| WHAT YOU WILL DO |
Identify each line of the material below that contains the word "location", and copy every one of those lines in full.

| DATASET RECORDS |
━━━━━━━━

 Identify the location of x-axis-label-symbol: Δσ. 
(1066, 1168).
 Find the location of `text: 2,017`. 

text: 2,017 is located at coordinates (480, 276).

━━━━━━━━

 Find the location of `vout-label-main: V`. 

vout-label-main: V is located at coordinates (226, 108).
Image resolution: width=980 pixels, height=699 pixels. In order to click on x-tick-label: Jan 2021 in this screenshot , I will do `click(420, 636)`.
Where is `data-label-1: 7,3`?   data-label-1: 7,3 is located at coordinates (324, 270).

━━━━━━━━

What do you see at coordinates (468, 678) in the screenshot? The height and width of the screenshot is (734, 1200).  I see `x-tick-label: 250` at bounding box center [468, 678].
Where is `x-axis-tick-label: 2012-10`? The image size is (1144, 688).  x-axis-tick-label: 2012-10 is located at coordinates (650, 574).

━━━━━━━━

| RESPONSE FOR THIS EXERCISE |
 Identify the location of x-axis-label-symbol: Δσ. 
 Find the location of `text: 2,017`. 
 Find the location of `vout-label-main: V`. 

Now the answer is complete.